Chloramphenicol acetyltransferase (CAT) is a bacterial enzyme that plays a direct role in antibiotic resistance. This enzyme enables bacteria to overcome the effects of chloramphenicol, an antibiotic once widely used to treat various bacterial infections. By understanding how CAT functions, we gain insight into the sophisticated ways bacteria adapt and survive in the presence of antimicrobial drugs, posing ongoing challenges for public health and treatment strategies.

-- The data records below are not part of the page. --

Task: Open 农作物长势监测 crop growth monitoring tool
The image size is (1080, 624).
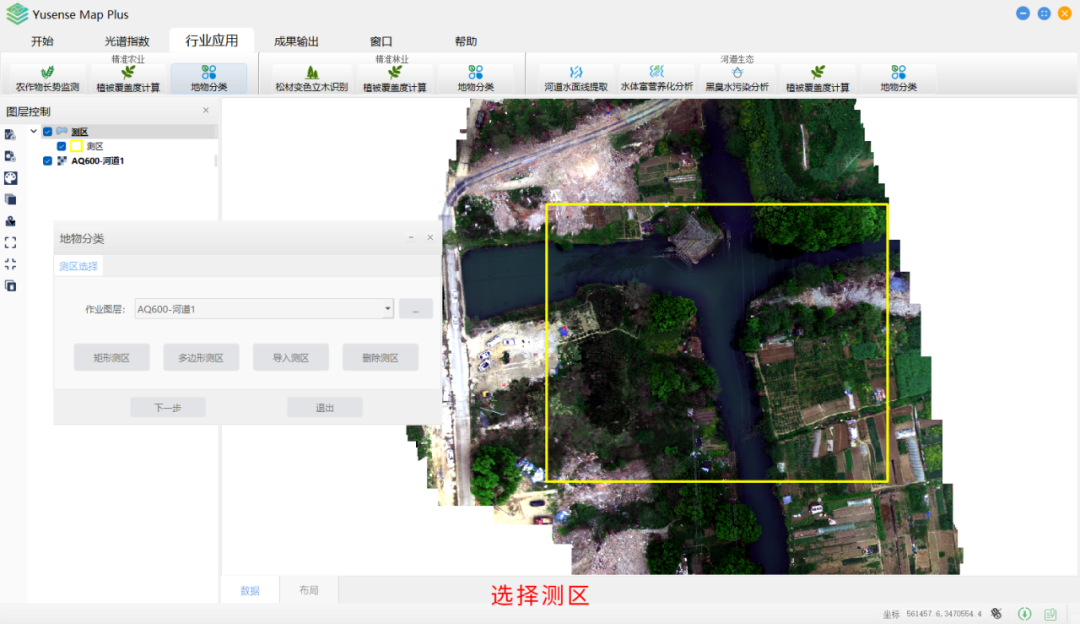Action: [x=47, y=78]
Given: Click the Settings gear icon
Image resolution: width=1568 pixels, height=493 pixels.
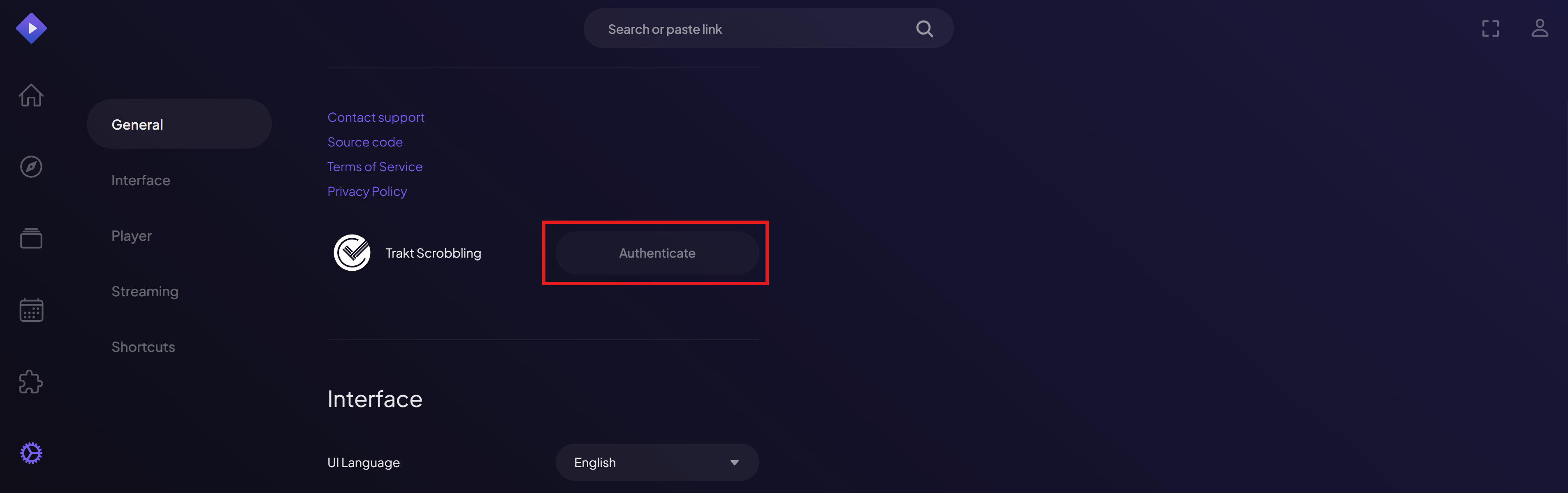Looking at the screenshot, I should click(31, 453).
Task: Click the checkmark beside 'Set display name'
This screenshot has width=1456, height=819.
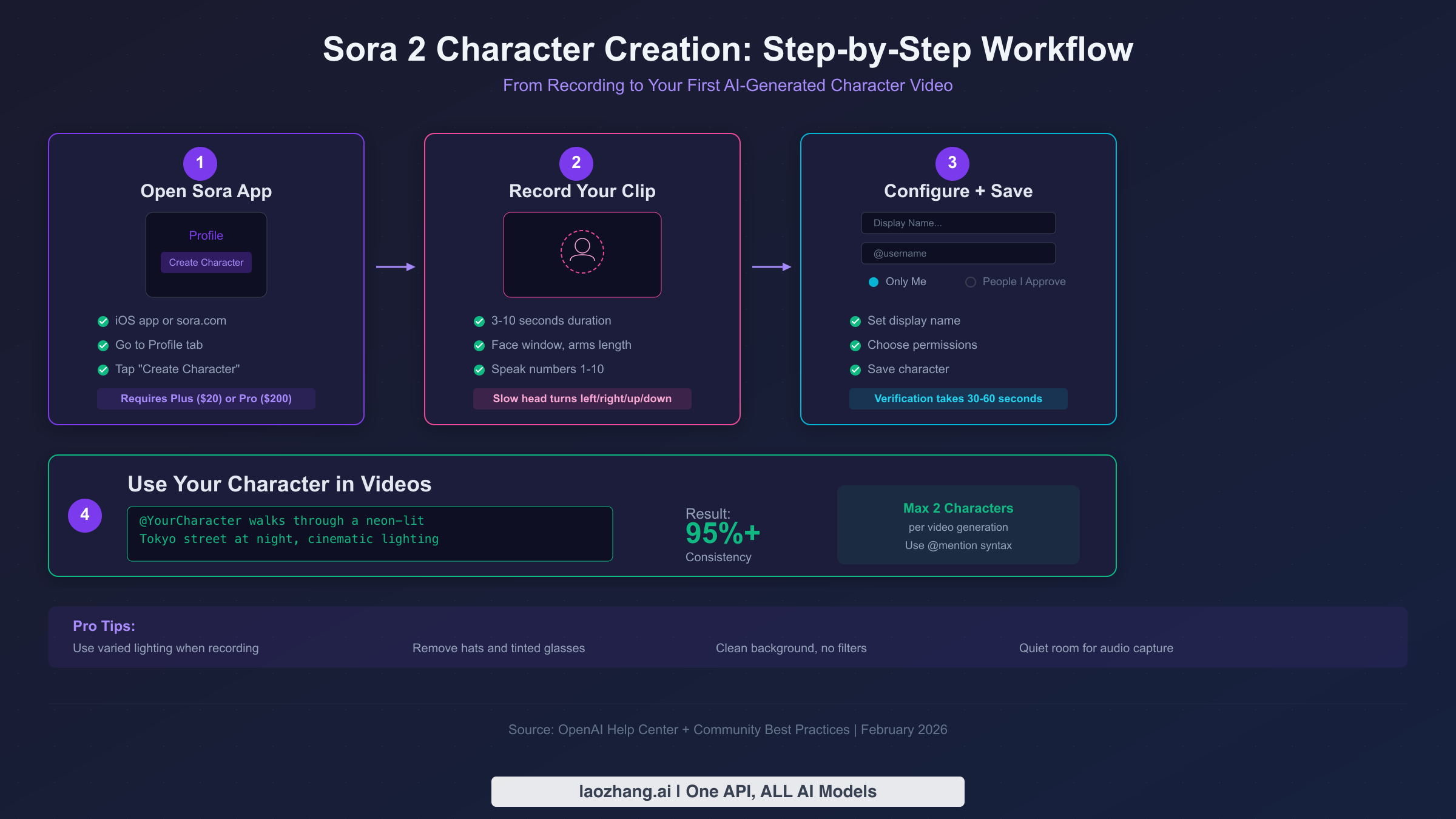Action: click(855, 321)
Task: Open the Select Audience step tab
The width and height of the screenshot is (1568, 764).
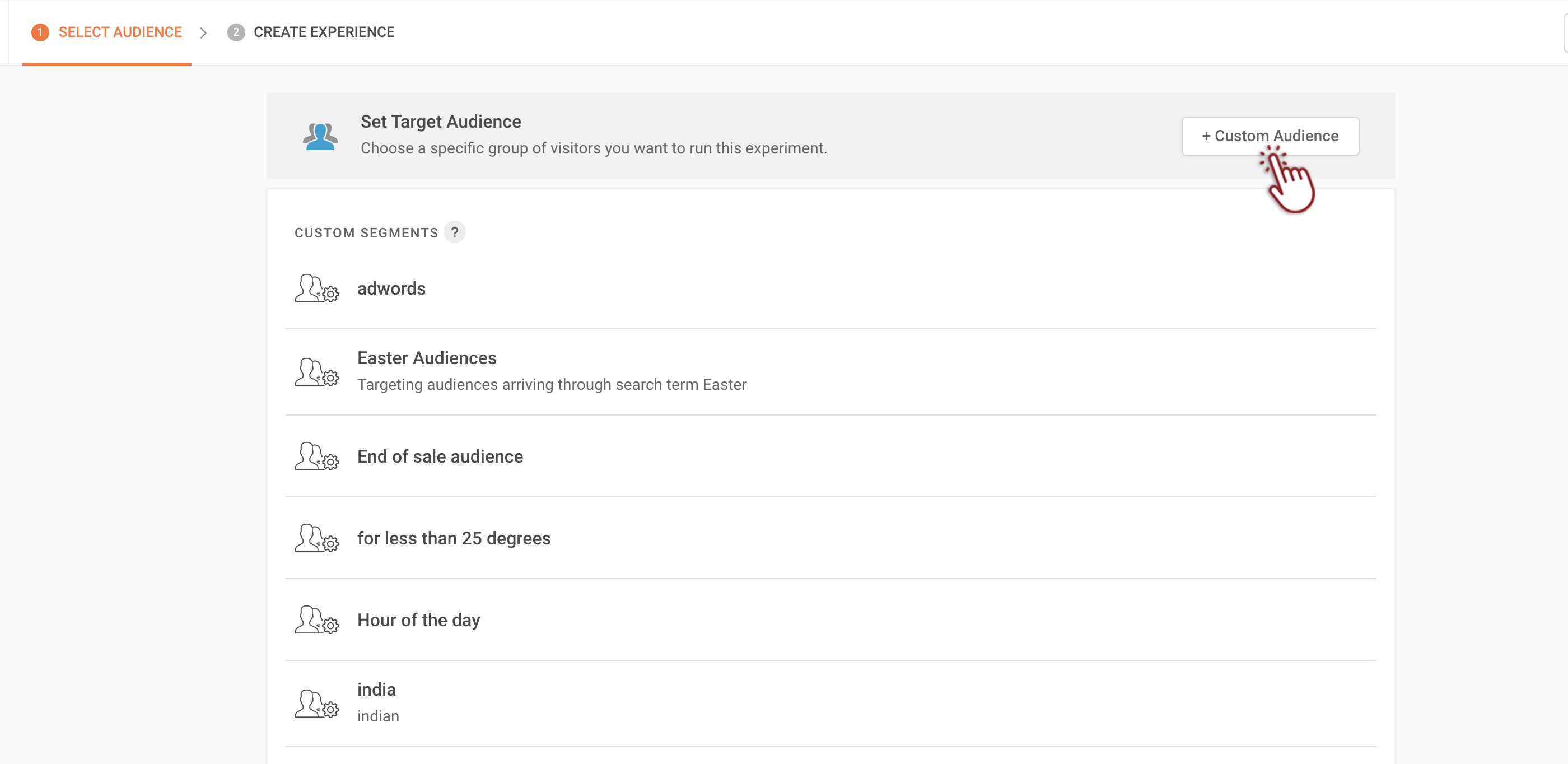Action: 120,32
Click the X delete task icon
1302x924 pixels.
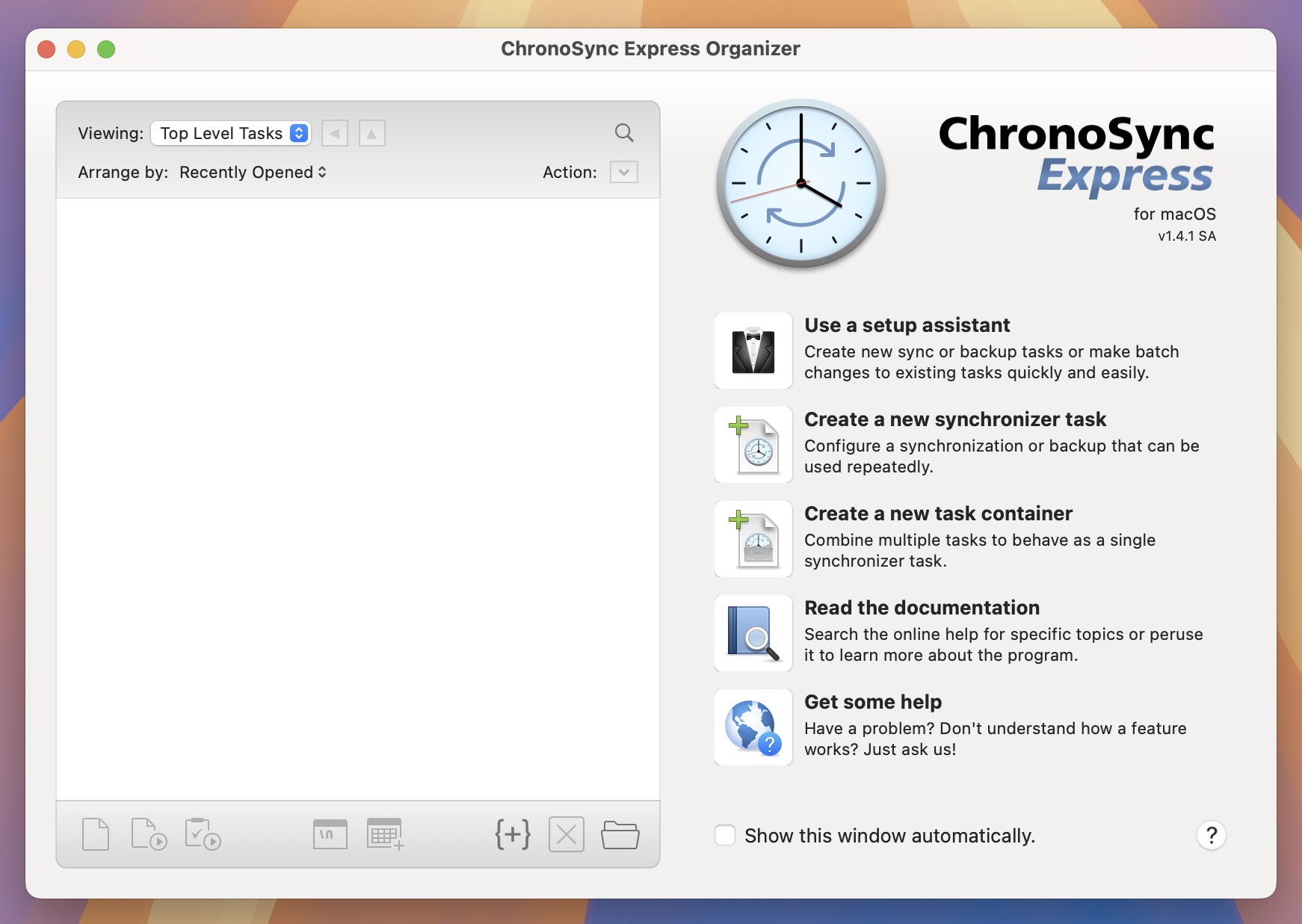(x=567, y=834)
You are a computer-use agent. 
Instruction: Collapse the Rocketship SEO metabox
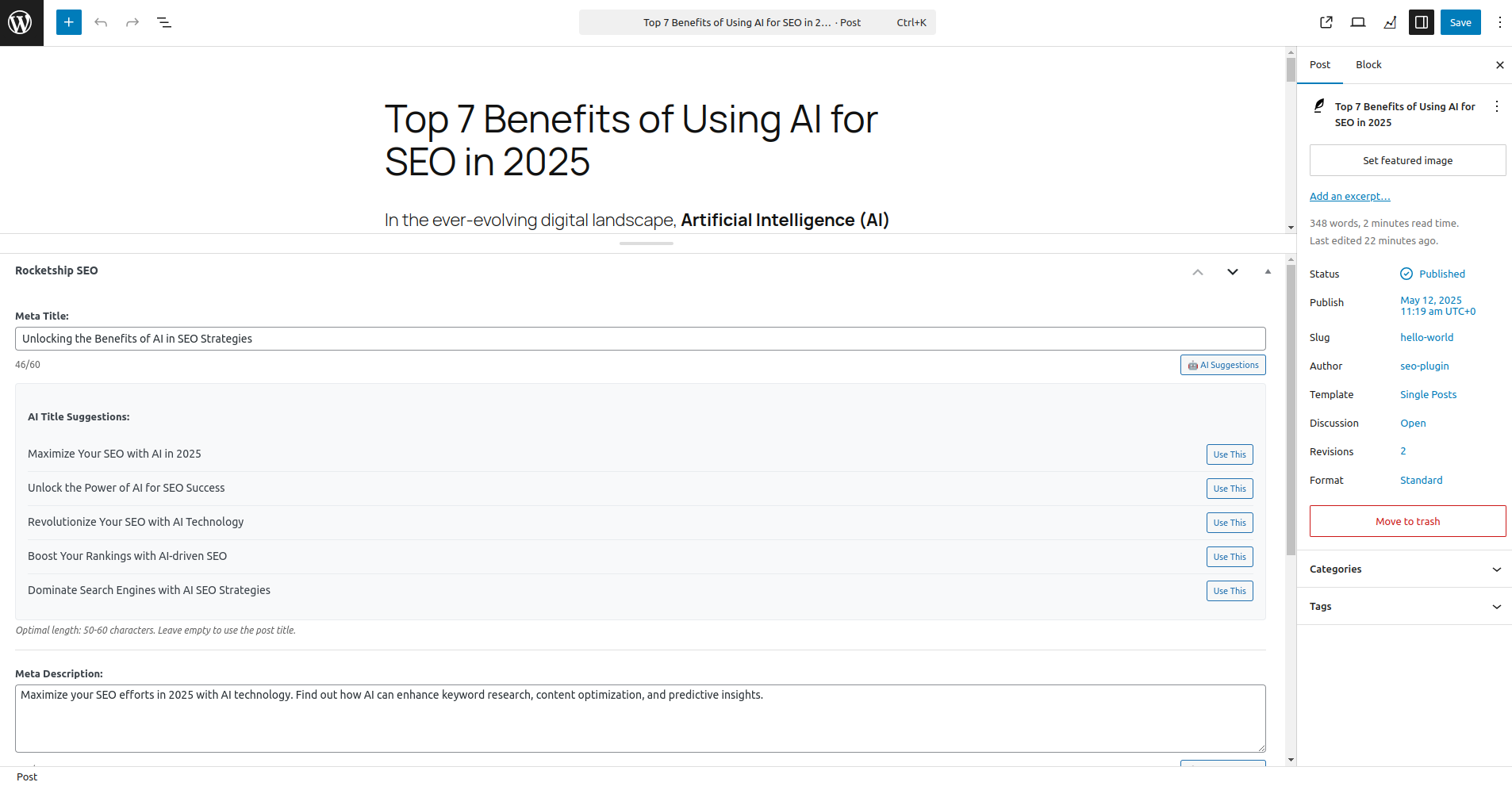coord(1268,272)
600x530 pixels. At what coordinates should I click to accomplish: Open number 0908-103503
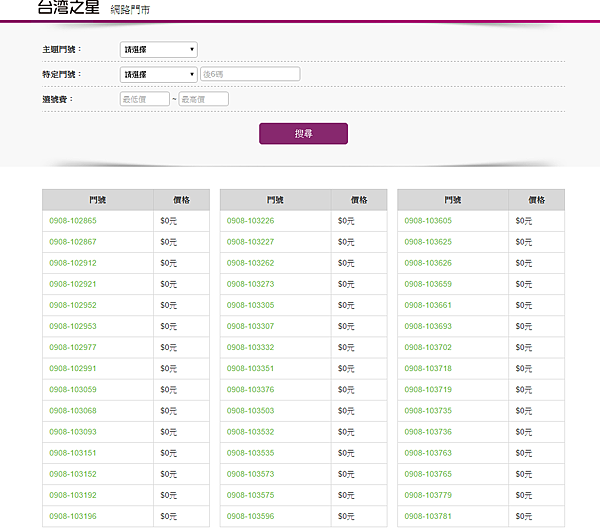point(251,410)
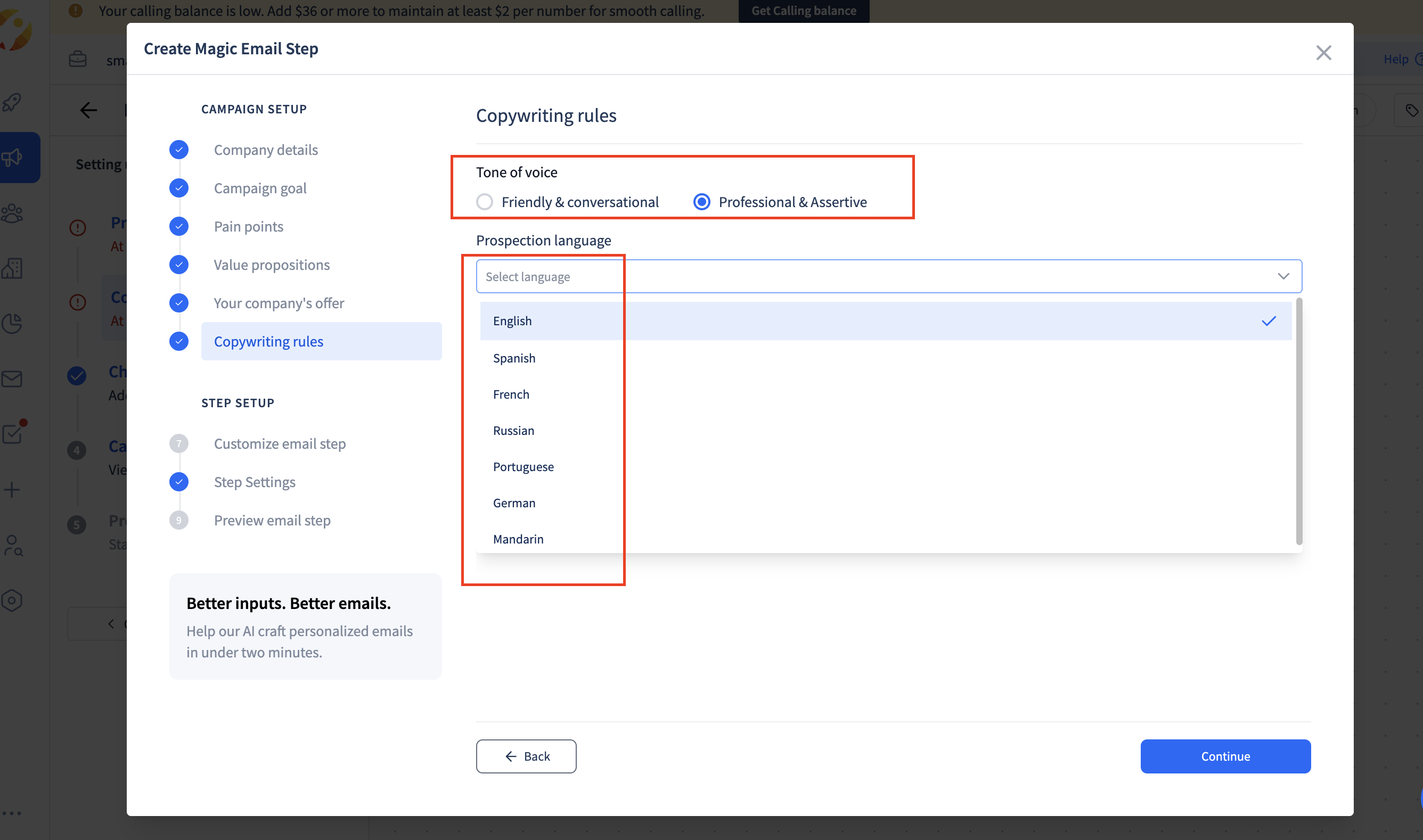Click the rocket icon in left sidebar
The height and width of the screenshot is (840, 1423).
12,102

Understanding Chloramphenicol Acetyltransferase
CAT is a bacterial enzyme responsible for detoxifying the antibiotic chloramphenicol. Chloramphenicol itself is a broad-spectrum antibiotic that was historically used to treat a range of bacterial infections. It works by interfering with a bacterium’s ability to produce proteins, which are essential for its growth and survival.
Bacteria have developed mechanisms to protect themselves from antibiotics as a survival strategy. The evolution of enzymes like CAT allows bacteria to inactivate chloramphenicol. This adaptation provides a selective advantage, enabling resistant bacterial strains to thrive even when exposed to the antibiotic.
The Mechanism of Chloramphenicol Inactivation
CAT inactivates chloramphenicol by catalyzing a specific chemical reaction. The enzyme transfers an acetyl group from a molecule called acetyl-coenzyme A (acetyl-CoA) to the chloramphenicol molecule. This transfer occurs at the 3-hydroxyl group of chloramphenicol.
The acetylation of chloramphenicol modifies its structure. This structural change prevents the antibiotic from effectively binding to the bacterial ribosome, its intended target. Chloramphenicol normally binds to the 23S ribosomal RNA of the 50S ribosomal subunit, inhibiting peptidyl transferase activity and thus blocking protein synthesis.
This allows the bacterial cell to continue synthesizing proteins, thus rendering the antibiotic ineffective. A histidine residue, His195, in the CAT enzyme, plays a direct role in this catalytic mechanism by acting as a general base catalyst. His195 abstracts a proton from the chloramphenicol’s hydroxyl group, initiating a nucleophilic attack on the carbonyl carbon of the acetyl-CoA molecule. The resulting intermediate, 3-O-acetyl-chloramphenicol, is unable to bind to the ribosome.
Structural Insights and CAT Diversity
Chloramphenicol acetyltransferase is structured as a trimer, composed of three identical protein subunits. Each monomer has a molecular weight of approximately 25,000 Daltons. These subunits associate to form a trimeric structure.
The active site where chloramphenicol binds is located in a deep pocket at the boundary between adjacent subunits of the trimer. While most residues forming this binding pocket belong to one subunit, the catalytically active histidine residue belongs to the neighboring subunit. Acetyl-CoA, the other substrate, accesses the active site through a tunnel within the protein.
CAT enzymes are categorized into three main classes: CATI, CATII, and CATIII. Despite variations in their specific sequences and structures, all three classes perform the same 3-O-acetylation of chloramphenicol. For instance, CATI has been found to inactivate not only chloramphenicol but also bind to other antibiotics like fusidic acid. Structural differences among these classes might influence their efficiency or substrate specificity.
The Significance of CAT in Bacterial Resistance
The presence of chloramphenicol acetyltransferase (CAT) in bacteria is a significant factor in the challenge of antibiotic resistance. When bacteria possess the genes encoding CAT, they gain the ability to inactivate chloramphenicol. This allows them to survive treatment with this antibiotic, leading to treatment failures in infected individuals.
The spread of CAT genes among bacterial populations, often carried on mobile genetic elements like plasmids, contributes to the wider problem of multidrug-resistant strains. This resistance mechanism undermines the effectiveness of chloramphenicol, limiting its use in clinical settings. The ongoing prevalence of CAT-mediated resistance highlights the continuous need for new antimicrobial drugs and innovative strategies to overcome bacterial defense mechanisms.